Brief. Render the lines from the start of the records through the line containing "(x=104, y=66)" as a JSON list of strings, one string per line, leaving out blank lines.

##########

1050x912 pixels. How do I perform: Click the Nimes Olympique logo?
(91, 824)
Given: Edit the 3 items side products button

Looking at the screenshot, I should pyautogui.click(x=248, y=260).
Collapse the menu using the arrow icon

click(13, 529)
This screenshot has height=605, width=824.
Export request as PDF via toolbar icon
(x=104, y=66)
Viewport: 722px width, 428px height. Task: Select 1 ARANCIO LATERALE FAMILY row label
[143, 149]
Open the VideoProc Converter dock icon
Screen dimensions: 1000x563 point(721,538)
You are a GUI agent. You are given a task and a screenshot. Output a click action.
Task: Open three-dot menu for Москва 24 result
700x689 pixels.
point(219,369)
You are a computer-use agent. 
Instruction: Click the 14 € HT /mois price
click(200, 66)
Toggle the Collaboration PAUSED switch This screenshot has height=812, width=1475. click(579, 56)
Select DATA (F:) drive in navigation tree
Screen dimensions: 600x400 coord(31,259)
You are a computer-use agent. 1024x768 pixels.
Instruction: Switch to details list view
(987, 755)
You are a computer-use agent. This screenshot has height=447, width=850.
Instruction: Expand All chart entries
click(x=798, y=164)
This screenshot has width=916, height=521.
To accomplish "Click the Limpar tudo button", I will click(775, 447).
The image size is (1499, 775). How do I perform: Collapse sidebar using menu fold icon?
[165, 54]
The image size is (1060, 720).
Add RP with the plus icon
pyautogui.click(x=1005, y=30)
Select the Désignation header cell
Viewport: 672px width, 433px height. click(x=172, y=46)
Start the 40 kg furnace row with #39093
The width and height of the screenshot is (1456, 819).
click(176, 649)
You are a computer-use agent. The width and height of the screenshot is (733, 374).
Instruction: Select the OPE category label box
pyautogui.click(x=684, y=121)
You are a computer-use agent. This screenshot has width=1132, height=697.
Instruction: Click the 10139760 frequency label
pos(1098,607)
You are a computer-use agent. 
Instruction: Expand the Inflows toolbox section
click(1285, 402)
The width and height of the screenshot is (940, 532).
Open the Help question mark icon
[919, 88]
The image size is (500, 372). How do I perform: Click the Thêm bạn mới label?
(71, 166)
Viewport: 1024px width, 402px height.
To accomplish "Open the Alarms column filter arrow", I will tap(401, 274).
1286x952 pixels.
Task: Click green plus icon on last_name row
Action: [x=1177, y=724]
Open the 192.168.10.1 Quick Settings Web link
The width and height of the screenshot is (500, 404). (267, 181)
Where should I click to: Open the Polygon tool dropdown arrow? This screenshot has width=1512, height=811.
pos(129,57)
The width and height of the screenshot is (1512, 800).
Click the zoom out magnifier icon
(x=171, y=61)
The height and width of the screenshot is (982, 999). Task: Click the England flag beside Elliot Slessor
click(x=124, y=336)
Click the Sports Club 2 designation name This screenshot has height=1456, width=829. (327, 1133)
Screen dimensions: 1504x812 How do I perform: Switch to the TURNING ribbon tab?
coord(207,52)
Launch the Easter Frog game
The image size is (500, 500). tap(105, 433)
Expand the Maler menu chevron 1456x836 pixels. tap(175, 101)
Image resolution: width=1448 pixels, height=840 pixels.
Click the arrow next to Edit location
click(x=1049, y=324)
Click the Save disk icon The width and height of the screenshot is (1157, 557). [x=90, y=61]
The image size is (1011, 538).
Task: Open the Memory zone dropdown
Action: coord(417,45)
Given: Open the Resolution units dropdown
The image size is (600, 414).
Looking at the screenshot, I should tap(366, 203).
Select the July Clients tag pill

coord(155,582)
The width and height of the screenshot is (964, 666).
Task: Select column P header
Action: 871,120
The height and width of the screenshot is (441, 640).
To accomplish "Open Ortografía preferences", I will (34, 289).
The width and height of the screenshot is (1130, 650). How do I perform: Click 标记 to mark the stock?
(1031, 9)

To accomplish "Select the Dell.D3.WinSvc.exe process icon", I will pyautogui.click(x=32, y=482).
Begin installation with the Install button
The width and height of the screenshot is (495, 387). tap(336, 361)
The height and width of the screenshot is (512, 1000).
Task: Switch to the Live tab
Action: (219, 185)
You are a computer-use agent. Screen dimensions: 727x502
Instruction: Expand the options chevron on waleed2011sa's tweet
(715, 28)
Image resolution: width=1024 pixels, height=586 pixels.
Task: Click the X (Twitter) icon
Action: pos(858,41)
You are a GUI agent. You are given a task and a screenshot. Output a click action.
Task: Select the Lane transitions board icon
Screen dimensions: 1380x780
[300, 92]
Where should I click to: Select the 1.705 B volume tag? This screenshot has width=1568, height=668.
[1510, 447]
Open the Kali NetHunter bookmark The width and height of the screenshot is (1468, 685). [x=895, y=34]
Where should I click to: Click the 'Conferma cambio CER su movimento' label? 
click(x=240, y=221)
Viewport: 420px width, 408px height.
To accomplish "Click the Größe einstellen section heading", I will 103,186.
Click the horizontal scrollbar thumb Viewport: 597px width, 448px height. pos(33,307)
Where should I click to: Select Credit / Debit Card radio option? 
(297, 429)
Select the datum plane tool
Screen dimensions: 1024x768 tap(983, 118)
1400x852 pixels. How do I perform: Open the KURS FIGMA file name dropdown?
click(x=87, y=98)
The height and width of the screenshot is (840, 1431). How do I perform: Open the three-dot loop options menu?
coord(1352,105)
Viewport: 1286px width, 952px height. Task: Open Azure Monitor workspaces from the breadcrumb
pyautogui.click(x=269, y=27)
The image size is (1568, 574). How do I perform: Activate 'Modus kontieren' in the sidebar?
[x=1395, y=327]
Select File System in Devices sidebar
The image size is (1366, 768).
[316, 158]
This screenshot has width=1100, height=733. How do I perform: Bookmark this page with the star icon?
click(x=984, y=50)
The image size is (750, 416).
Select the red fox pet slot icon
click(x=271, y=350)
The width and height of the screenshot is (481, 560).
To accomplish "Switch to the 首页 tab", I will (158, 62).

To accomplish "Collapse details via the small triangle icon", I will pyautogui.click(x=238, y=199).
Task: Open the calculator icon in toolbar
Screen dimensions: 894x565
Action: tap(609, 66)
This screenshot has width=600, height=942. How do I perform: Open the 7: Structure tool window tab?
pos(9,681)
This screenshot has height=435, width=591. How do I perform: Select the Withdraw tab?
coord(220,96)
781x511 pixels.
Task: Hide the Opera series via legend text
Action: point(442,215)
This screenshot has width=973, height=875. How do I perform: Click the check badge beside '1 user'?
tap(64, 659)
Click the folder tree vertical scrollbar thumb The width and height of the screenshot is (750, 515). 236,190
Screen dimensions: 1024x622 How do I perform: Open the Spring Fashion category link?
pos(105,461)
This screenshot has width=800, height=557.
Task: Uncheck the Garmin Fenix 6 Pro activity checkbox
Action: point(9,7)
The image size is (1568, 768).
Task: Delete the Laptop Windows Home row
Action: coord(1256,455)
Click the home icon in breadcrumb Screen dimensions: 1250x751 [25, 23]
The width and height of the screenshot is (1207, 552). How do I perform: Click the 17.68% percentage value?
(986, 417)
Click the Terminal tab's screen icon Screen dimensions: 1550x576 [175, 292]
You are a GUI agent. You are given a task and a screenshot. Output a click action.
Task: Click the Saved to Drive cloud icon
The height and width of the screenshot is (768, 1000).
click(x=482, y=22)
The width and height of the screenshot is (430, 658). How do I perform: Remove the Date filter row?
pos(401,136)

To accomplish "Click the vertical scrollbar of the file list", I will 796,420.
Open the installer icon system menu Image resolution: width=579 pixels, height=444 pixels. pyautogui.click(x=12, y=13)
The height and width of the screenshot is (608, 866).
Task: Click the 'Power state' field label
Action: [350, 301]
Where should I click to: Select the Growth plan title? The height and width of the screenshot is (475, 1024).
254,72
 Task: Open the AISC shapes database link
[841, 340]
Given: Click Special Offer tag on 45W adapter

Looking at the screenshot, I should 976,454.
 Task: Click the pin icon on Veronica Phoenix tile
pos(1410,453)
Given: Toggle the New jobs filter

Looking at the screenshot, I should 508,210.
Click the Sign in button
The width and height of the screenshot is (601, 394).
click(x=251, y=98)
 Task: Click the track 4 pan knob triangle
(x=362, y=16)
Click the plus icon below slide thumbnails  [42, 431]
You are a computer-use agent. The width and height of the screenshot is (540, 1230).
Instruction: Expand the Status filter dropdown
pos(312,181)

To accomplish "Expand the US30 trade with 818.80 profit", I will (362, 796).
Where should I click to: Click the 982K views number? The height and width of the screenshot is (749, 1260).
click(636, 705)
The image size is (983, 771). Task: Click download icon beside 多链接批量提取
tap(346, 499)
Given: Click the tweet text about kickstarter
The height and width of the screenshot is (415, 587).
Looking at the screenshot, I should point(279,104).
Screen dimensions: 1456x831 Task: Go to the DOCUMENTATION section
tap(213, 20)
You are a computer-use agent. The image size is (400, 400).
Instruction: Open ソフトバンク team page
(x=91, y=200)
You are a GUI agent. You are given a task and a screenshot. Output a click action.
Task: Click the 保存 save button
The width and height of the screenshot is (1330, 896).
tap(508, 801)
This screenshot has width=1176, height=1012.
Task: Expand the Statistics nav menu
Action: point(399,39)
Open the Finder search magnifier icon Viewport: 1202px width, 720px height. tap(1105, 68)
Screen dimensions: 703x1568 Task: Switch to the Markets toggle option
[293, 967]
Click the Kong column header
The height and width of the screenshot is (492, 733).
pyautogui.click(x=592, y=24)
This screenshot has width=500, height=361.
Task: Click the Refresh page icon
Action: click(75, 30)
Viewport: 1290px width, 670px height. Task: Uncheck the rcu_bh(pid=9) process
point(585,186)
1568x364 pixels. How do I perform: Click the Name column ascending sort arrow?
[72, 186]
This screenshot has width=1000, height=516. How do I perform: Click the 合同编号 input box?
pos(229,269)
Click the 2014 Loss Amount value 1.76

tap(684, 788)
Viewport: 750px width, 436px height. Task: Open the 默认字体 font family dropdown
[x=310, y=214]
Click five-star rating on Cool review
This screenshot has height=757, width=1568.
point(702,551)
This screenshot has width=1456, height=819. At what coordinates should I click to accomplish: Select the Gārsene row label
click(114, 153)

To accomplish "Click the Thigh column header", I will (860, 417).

##########

Response to this exercise.
[
  "1050x912 pixels. How do I perform: Click the Nimes Olympique logo?",
  "(91, 824)",
  "Given: Edit the 3 items side products button",
  "Looking at the screenshot, I should pyautogui.click(x=248, y=260).",
  "Collapse the menu using the arrow icon",
  "click(13, 529)",
  "This screenshot has height=605, width=824.",
  "Export request as PDF via toolbar icon",
  "(x=104, y=66)"
]